╭──

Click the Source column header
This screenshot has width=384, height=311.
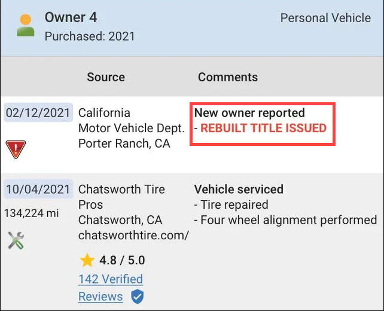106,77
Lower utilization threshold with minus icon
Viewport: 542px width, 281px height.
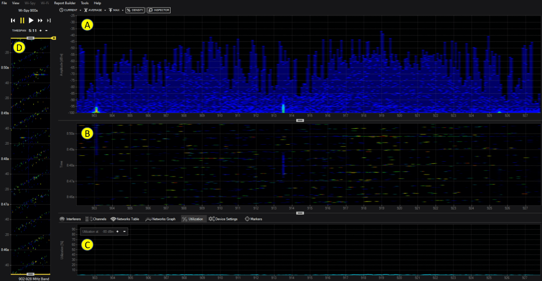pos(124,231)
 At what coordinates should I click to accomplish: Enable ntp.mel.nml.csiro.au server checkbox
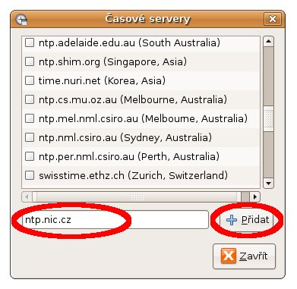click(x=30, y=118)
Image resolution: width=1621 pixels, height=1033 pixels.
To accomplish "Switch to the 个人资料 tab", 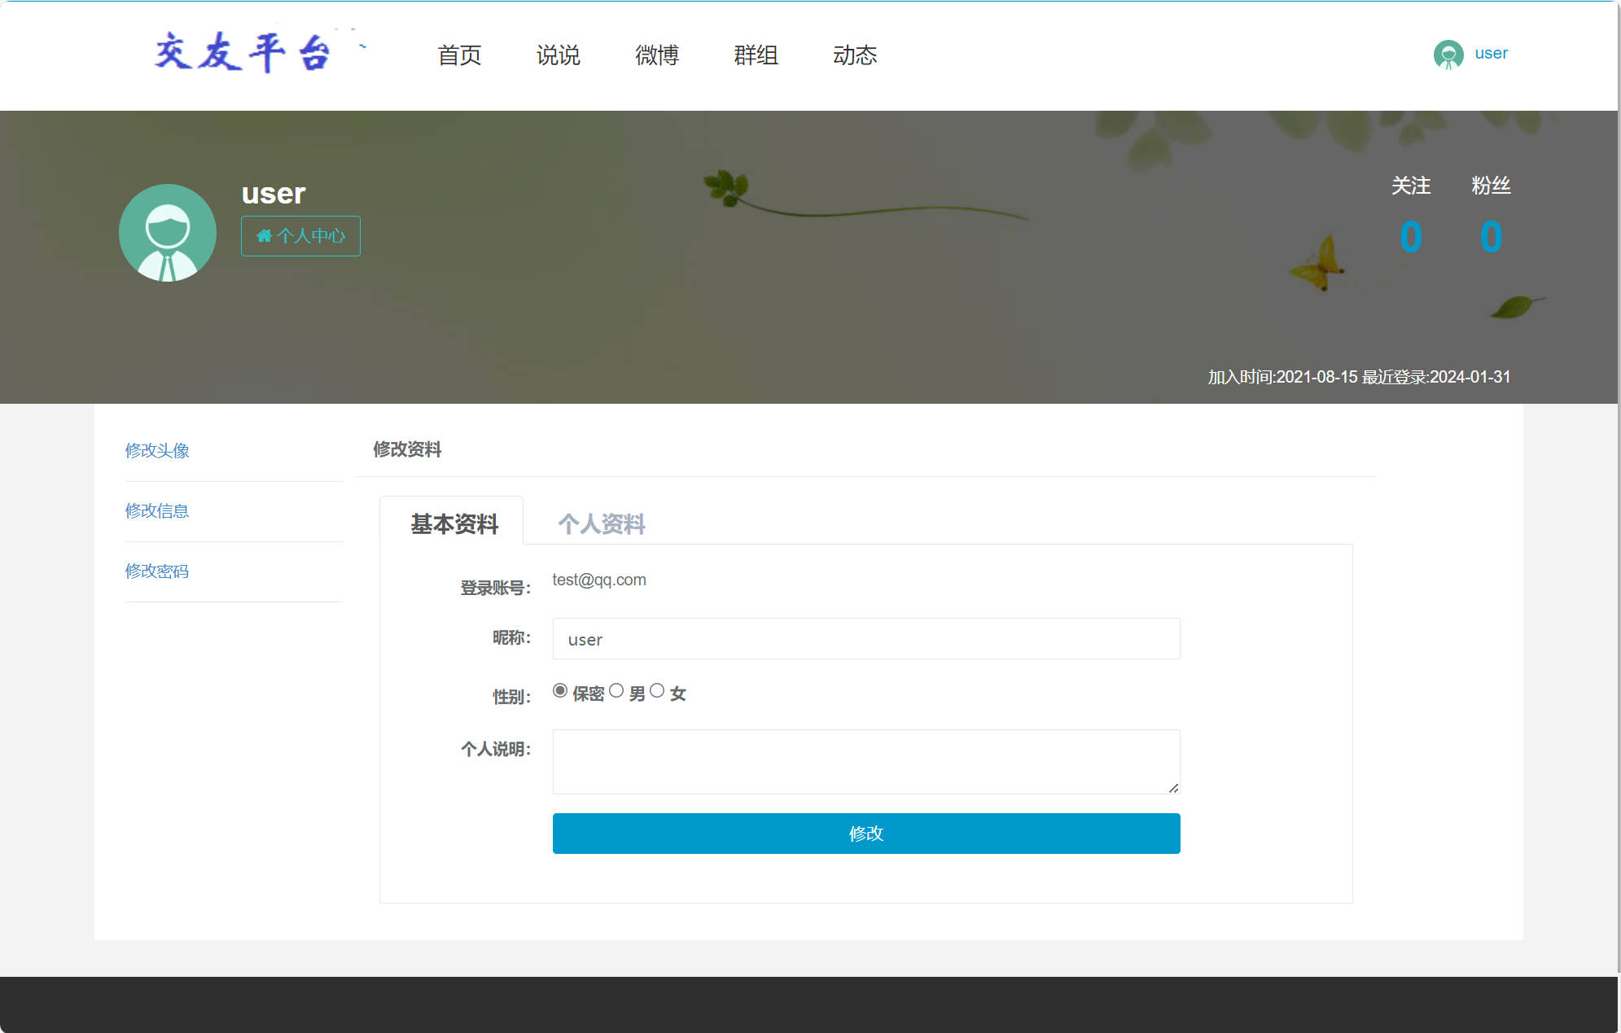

╰──

### Task objective
Write out the text of all the items above word for word, and leave the pictures out.

### Finished task
Click the Source column header
This screenshot has width=384, height=311.
106,77
Lower utilization threshold with minus icon
Viewport: 542px width, 281px height.
pos(124,231)
 At what coordinates should I click to accomplish: Enable ntp.mel.nml.csiro.au server checkbox
click(x=30, y=118)
Image resolution: width=1621 pixels, height=1033 pixels.
To accomplish "Switch to the 个人资料 tab", 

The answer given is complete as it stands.